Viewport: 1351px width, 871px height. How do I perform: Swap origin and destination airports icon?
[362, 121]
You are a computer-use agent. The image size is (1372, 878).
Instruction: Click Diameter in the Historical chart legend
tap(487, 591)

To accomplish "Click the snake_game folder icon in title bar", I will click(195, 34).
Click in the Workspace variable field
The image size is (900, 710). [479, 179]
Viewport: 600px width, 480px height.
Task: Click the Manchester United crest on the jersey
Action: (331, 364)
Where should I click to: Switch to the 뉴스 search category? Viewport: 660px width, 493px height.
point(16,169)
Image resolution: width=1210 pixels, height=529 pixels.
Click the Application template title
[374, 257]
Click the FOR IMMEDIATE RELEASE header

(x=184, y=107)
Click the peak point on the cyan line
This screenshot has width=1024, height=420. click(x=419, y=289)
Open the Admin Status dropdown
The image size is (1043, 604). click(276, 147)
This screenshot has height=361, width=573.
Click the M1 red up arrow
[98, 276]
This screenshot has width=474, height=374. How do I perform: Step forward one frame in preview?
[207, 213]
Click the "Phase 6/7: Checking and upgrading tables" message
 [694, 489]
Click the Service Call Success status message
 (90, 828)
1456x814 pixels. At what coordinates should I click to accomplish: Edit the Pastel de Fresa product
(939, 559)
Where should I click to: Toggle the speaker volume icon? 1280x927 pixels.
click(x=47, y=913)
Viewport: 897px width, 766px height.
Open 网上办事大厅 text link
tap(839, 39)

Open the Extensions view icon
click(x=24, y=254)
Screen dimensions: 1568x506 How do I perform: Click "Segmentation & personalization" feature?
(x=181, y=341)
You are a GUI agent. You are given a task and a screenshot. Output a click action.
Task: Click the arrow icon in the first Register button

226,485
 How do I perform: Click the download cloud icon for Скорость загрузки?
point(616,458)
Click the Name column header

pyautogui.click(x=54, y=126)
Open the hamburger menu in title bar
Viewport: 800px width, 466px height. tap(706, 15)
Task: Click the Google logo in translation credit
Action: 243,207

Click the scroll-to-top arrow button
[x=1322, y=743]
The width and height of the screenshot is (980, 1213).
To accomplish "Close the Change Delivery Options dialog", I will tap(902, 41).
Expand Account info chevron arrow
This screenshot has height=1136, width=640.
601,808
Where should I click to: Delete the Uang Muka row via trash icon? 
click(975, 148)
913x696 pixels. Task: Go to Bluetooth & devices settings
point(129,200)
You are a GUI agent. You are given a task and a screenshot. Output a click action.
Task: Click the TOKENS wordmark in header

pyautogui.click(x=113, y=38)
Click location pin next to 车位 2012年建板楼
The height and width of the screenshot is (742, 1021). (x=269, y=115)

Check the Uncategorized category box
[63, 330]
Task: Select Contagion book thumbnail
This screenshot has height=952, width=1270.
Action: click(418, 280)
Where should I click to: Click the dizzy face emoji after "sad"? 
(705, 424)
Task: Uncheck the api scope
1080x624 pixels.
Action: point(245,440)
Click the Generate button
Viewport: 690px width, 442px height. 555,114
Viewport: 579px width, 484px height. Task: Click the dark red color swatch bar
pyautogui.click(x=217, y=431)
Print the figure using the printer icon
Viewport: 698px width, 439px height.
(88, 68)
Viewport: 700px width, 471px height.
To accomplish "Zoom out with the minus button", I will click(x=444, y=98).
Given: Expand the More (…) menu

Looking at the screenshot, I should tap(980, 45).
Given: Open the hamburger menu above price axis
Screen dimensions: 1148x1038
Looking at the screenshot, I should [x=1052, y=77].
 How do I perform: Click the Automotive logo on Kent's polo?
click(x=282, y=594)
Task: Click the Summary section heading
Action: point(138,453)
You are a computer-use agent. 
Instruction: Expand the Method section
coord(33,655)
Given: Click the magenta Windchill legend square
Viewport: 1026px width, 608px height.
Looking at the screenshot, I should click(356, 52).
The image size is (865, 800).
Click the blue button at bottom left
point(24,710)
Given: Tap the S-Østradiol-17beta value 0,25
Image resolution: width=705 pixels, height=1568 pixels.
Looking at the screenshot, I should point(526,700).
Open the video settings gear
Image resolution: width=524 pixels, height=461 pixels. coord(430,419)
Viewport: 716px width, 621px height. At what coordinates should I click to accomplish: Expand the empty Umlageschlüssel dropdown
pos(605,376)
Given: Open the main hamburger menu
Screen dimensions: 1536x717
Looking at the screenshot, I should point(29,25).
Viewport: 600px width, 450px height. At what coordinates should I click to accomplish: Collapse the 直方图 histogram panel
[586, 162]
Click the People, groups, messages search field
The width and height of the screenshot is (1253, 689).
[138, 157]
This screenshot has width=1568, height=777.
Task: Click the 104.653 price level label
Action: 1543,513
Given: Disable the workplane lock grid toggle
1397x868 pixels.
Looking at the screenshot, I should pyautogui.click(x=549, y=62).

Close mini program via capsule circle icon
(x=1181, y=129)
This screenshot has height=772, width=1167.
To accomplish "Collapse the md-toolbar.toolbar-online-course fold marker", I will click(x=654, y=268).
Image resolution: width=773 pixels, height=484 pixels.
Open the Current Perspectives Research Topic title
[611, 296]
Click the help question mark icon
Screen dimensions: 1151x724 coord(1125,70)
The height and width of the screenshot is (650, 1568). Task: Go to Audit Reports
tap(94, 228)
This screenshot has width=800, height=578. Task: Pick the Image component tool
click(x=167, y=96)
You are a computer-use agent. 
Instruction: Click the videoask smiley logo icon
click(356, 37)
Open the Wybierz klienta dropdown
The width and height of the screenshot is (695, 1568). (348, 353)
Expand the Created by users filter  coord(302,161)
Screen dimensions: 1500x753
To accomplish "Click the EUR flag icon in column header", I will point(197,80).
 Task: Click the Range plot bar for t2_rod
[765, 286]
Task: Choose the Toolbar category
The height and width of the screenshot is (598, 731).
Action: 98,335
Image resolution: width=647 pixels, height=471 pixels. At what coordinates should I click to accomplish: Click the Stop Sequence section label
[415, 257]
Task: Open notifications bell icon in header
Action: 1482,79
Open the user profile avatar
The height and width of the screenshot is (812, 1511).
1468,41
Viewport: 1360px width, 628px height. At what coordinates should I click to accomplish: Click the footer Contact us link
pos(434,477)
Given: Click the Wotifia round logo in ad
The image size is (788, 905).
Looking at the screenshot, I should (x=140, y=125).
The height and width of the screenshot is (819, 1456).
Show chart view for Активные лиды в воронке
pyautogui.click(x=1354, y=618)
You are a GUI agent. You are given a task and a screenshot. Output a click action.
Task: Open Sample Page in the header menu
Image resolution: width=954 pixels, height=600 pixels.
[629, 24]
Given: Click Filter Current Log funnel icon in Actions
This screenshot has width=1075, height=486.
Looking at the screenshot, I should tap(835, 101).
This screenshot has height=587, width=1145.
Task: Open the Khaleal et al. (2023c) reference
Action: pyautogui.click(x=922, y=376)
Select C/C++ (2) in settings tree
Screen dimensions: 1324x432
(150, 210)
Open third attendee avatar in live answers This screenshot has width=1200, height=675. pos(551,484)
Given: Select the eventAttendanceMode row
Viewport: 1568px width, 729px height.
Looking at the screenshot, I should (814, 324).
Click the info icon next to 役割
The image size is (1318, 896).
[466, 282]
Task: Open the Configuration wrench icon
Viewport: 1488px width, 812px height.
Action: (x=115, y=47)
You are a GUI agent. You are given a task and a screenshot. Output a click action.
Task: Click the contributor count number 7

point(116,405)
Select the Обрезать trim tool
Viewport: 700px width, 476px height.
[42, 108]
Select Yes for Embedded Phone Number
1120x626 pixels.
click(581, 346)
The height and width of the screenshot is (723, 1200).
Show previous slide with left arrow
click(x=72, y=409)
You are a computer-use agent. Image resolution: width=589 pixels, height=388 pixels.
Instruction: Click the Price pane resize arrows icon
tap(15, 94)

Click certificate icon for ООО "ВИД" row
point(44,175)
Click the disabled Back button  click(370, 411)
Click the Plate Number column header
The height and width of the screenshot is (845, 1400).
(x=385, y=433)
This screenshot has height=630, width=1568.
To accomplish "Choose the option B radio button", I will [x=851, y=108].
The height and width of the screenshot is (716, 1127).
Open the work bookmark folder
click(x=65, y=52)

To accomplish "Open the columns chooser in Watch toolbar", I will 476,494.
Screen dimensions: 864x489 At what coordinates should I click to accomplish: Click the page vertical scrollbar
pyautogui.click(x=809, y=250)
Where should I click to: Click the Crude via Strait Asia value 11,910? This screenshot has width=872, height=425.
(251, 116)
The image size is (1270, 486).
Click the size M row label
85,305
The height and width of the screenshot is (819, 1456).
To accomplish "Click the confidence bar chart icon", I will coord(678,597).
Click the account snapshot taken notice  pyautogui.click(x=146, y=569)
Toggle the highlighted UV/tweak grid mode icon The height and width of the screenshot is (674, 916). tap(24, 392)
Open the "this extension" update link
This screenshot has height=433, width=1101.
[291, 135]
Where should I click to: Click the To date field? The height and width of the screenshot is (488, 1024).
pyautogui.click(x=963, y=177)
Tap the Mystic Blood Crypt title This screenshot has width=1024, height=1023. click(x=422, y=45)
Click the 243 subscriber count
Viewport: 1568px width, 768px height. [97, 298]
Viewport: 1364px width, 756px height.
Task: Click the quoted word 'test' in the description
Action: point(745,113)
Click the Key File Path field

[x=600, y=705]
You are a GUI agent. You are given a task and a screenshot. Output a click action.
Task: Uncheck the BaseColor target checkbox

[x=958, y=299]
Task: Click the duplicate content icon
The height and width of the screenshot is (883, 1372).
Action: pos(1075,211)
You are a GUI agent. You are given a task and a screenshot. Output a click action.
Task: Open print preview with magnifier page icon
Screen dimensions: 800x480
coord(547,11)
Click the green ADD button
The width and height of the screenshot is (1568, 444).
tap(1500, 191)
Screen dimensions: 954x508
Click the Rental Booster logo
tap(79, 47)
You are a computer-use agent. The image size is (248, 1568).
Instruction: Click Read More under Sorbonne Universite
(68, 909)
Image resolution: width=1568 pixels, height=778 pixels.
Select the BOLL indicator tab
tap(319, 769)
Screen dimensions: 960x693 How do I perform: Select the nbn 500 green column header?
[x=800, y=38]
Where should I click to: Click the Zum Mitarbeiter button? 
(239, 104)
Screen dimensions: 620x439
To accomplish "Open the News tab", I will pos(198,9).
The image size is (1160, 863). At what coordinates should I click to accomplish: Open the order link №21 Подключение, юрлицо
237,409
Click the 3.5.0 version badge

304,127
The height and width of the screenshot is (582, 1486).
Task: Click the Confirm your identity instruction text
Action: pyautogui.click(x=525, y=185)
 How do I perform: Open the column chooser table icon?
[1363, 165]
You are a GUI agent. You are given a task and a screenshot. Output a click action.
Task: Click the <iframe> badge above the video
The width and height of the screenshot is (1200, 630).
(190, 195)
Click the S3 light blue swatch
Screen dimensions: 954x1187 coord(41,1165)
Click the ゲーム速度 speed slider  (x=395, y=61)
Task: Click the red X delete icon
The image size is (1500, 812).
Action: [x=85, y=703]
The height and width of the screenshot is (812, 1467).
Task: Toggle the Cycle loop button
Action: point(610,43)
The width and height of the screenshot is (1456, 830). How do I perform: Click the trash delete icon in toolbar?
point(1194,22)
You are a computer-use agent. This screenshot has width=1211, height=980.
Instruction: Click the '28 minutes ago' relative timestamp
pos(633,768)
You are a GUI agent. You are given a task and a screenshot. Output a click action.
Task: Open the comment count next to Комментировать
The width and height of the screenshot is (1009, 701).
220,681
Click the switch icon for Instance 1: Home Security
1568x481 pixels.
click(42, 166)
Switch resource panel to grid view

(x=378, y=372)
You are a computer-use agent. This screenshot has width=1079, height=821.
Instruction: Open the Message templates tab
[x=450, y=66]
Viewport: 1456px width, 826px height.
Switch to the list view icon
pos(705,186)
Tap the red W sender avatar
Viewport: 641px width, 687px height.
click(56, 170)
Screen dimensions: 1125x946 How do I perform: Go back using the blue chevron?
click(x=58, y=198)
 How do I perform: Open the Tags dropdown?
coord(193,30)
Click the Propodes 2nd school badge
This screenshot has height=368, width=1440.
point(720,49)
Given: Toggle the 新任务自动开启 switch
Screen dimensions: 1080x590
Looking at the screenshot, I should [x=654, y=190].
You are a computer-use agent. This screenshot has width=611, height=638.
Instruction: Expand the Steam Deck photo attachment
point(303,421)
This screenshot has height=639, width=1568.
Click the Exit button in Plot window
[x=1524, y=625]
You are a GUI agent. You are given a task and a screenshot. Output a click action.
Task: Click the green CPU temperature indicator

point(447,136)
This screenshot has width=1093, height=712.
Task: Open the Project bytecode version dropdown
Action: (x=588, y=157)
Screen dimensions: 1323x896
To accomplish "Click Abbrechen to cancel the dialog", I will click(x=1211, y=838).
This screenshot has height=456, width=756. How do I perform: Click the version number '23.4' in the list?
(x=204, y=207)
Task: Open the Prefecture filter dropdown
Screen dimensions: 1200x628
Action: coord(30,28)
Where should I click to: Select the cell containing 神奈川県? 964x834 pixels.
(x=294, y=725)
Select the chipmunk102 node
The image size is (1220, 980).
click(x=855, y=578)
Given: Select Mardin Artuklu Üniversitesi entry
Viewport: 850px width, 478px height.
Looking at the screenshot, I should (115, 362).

BRIEF
Search the data for the string "above" and copy out every line where it is found.

EXERCISE SOLUTION
Given: Open the hamburger menu above price axis
Task: Click the <iframe> badge above the video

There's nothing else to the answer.